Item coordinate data
'''

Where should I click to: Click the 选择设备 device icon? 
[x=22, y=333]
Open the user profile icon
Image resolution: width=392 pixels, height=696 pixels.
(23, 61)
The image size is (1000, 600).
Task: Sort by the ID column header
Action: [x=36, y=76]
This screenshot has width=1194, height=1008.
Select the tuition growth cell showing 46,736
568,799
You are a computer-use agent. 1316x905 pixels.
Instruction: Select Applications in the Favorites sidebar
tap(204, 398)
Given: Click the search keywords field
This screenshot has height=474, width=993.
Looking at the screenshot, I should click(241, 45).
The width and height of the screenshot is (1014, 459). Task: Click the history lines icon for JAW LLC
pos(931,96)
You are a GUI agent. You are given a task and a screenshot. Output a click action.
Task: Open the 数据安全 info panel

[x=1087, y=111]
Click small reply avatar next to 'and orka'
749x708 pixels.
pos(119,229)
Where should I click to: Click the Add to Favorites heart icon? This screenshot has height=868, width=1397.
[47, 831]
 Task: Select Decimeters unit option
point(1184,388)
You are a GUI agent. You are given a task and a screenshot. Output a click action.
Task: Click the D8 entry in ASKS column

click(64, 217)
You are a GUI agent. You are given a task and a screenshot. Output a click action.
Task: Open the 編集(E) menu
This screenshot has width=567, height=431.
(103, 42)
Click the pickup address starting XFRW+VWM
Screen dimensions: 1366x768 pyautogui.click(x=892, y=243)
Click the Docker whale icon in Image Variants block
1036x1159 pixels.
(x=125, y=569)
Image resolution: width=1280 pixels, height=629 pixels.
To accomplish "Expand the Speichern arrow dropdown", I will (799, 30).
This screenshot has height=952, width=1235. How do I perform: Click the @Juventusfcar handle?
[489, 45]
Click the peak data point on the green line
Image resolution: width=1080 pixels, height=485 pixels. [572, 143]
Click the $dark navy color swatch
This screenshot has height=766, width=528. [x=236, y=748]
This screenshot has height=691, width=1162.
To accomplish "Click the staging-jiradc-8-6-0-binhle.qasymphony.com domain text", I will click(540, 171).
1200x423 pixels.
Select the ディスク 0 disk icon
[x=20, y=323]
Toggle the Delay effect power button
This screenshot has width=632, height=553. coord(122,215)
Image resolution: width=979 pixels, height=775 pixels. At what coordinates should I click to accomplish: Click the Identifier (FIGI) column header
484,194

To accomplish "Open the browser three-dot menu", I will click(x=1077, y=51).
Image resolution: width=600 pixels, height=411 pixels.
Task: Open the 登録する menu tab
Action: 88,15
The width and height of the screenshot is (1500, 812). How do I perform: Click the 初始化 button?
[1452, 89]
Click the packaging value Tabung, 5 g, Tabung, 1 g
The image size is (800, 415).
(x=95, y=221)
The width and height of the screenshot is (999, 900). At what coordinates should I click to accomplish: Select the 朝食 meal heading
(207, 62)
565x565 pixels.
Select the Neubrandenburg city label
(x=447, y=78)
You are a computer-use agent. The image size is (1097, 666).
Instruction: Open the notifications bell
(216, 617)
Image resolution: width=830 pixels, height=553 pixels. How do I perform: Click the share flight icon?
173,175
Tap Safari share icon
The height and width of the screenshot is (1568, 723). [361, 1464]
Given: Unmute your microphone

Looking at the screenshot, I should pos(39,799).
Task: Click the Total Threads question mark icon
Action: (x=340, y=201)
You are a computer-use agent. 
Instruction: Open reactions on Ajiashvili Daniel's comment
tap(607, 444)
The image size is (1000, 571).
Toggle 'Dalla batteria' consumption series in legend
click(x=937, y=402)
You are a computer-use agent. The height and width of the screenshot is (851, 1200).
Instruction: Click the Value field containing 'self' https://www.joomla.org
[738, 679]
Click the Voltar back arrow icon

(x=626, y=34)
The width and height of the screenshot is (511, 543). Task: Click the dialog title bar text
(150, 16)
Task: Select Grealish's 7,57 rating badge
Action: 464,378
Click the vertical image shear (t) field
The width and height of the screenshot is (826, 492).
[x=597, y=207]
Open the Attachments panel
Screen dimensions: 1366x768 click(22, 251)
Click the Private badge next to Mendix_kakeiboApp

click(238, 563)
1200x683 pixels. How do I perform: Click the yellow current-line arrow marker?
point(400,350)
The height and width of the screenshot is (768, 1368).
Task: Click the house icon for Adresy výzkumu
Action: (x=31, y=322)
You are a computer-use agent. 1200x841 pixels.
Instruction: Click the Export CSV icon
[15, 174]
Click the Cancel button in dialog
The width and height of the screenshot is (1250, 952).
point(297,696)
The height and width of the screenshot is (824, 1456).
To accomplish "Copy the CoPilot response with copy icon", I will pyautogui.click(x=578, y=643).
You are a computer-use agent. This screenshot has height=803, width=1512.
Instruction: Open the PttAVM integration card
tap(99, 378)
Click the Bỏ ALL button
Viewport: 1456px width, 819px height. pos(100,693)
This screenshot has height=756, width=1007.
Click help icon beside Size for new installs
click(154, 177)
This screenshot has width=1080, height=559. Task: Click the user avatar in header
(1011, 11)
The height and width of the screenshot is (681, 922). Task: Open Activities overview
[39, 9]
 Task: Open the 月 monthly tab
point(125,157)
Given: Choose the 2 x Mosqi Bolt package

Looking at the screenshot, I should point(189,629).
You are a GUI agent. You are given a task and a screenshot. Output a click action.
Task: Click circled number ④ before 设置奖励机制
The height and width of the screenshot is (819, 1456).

'''

## TASK BRIEF
Pick out every line of the listing above that contains the string "perform", treating uppercase and lowercase as different, and copy those lines.

## OUTPUT BELOW
This screenshot has height=952, width=1235. How do I perform: Click the @Juventusfcar handle?
The width and height of the screenshot is (1500, 812). How do I perform: Click the 初始化 button?
Image resolution: width=830 pixels, height=553 pixels. How do I perform: Click the share flight icon?
1200x683 pixels. How do I perform: Click the yellow current-line arrow marker?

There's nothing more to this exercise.